The current socio-economic and environmental landscape of the planet requires finding ways to generate energy. A barrel of oil, besides being a finite resource, costs currently around 100 dollars in the international market. Cuba. For not having great rivers that can be used for obtaining electricity and doesn’t have (yet) sufficient reserves of hydrocarbons, it is required the use of alternatives that are in fashion, even in developed nations. The use of renewable energy sources set the pace to new prospects of savings and environmental health.
Today the word biogas is not strange to many. Although the use of this energy carrier is not new, the use of fossil fuels had led it to neglect and underestimation. However, the Cuban government intends to leverage the benefits offered by organic waste. From the proven and accepted experience, this strategy is growing stronger every day, prompting experts to continue to demonstrate its feasibility in various fields.
The guideline number 247 of economic and social policy calls for boosting the utilization of various renewable energy sources like the use of biogas , biomass , wind , hydro and others, prioritizing those with greater economic impact in the short term . The new projections also suggest establishing relations with organizations of international collaboration with greater emphasis on acquiring material and technological support in the development of objectives for the use of various renewable energy sources.

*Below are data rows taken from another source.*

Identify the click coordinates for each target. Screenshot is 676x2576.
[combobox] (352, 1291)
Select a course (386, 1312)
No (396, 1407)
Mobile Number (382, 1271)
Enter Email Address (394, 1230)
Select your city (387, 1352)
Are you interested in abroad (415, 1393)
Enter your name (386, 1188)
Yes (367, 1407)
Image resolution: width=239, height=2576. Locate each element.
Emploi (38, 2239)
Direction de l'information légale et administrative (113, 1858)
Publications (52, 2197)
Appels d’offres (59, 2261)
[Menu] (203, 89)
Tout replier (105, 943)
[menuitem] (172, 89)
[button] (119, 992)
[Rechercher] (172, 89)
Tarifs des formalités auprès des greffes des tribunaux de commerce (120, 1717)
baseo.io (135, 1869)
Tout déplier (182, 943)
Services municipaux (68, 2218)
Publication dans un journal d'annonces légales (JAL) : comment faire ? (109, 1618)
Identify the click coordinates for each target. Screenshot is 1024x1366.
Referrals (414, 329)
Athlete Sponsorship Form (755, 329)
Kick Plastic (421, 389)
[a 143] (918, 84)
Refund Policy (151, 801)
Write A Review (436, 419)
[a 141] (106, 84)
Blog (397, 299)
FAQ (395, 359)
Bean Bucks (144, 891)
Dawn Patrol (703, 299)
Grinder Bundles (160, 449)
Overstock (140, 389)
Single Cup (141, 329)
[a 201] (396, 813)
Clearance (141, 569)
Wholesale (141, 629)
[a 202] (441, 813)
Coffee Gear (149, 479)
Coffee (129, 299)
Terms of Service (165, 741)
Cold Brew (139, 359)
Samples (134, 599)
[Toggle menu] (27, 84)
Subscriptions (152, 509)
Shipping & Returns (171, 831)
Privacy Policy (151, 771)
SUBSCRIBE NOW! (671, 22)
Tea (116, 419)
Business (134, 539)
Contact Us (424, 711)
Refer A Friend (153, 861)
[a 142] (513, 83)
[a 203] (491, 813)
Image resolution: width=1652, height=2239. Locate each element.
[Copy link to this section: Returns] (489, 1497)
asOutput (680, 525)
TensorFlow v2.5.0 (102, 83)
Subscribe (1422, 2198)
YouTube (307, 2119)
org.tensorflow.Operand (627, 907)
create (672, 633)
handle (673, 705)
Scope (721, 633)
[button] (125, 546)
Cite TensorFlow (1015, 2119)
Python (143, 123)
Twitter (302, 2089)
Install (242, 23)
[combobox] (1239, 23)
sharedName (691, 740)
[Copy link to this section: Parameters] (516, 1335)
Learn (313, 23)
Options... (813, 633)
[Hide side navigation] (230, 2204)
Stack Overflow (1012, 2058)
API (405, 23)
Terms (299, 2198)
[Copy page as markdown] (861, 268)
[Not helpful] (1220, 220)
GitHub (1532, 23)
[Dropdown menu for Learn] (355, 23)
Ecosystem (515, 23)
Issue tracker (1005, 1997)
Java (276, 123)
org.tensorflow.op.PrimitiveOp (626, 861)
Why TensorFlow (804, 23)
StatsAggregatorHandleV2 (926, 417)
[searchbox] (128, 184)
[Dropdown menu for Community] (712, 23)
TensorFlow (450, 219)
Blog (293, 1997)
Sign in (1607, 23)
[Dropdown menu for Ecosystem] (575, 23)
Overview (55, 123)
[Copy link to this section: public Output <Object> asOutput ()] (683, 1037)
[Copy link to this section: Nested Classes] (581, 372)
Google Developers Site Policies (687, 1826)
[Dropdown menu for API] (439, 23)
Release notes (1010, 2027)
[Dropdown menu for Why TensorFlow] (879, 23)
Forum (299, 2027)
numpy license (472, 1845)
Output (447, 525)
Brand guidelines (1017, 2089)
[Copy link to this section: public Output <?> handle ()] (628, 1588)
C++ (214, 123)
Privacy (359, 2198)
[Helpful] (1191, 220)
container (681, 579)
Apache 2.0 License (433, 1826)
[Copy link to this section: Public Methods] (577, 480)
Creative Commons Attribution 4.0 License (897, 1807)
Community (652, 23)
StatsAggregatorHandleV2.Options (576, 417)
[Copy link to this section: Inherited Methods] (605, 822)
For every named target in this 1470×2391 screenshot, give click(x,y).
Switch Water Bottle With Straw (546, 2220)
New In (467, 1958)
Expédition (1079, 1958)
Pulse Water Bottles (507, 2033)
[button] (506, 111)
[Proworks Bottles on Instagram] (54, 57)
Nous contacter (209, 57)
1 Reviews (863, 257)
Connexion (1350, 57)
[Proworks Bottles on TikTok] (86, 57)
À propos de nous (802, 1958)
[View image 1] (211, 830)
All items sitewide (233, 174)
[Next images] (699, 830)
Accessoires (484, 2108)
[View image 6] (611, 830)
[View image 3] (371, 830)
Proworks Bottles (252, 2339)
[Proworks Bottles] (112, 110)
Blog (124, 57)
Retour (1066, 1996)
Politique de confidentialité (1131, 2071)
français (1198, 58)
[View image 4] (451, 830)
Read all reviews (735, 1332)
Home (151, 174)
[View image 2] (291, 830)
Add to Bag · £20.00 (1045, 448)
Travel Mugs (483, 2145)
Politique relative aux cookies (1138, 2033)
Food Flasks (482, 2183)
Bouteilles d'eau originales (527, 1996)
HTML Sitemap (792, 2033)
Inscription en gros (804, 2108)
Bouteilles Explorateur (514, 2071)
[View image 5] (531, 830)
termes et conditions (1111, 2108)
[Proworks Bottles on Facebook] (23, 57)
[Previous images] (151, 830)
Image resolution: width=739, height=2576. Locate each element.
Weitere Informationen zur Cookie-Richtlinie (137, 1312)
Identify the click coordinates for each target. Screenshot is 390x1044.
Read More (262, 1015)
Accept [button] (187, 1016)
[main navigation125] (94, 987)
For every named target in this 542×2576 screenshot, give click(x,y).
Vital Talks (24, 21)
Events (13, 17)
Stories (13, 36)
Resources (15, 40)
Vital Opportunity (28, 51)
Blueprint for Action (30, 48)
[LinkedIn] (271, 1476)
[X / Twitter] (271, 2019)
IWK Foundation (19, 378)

Biogas is composed of about 60 % methane (CH4) and 40 % carbon dioxide (CO2). It iss lighter than air and has a flashpoint of 700 ° C and flame reaches around 870° C. It can be used as any other fuel, either for cooking, or via adapted lighting lamps. It is also used in internal combustion engines transformed for that purpose. It is obtained from the fermentation of organic materials: manure of any kind, cachaça distillery waste, agricultural waste, organic waste from food factories, etc. . . .
According to Jose Antonio Guardado, expert on the subject, Cuba was one of the first countries in Latin America where biogas technology was introduced. During 1940, two digesters were built to obtain it from industrial wastewater at the El Cotorro Brewery. However, it is in the 80 and 90 when it takes up and expands, involving a considerable number of territories. During this period emerged the National Biogas Movement and currently there are about 600 small plants, which are mainly used for cooking food at home. One aspiration lies in the construction of other in distilleries and landfills in settlement of more than 50 000 inhabitants.
Together there is a biogas plant in the capital, where 60 kilowatts per hour of electricity are generated for their own consumption. Camagüey also has a guaranteed supply of gas for a nearby village. Among state farms and peasant sector are approximately 700 digesters that process especially cattle feces, mainly from pigs.
Data from the National Biogas Group indicate that the potential of the island exceeds four million cubic meters annually. If their use was the appropriate an 85 MW power generation would be achieved and produce more than 700 Gigawatts per hour per year. These emissions of carbon dioxide would be reduced by more than three million tons and save about 190 thousand of oil. In addition, approximately two million tons of organic fertilizer would be obtained during each calendar year.
Currently one of the most used and efficient variants to produce biogas in Cuba is by retrieving pig excreta. The Center for the Promotion and Development of Biogas, belonging to the Swine Research Center of the Ministry of Agriculture, is a group that develops and manages construction projects of digesters with foreign and national institutions. They recently opened negotiations for settling of the first Industrial Biogas Plant with pig waste, using German technology.
About 300 farmers have benefited throughout the country through training and material support provided by the center, which in turn establishes relationships with organizations inside and outside of Cuba for the viability of their projects. The set goal is the annual construction of 200 digesters in the state and private sectors.
Achieving biogas consumer culture depends on dissimilar factors. Essentially affect the characteristics of each context. Cuban conditions are somewhat complex due to ignorance of the potential of biogas by those who could produce it, and the problems related to the availability of construction materials.
“Making a digester is not an easy task. Our center provides the necessary advice to the farmer or state farm to start in the task; we do not have staff to perform the work, so many self-employed contract labor works as a variant. Similarly, through our projects we guarantee the necessary materials. The construction takes resources, but the utilities and benefits which then provides outweigh the cost of investment, “Roberto Sosa, Director of the Center for Promotion and Development of Biogas, said.
Incidentally he added: “In the agricultural sector more and more productions are integrated and are designed to some extent to market fully or partially the excess, including renewable energy and organic fertilizer obtained from treatment systems waste as biogas. The development and diversification of its use can improve the economic indicators of a farm to become a reliable source of financial income from the sale of electricity (kwh) to the national grid. “
Although further development in this regard is incipient, initiatives will grow to promote this alternative, which proved to be feasible and profitable. Along with Colombia, Mexico and Guyana, Cuba gains its position among countries with hundreds of biogas plants.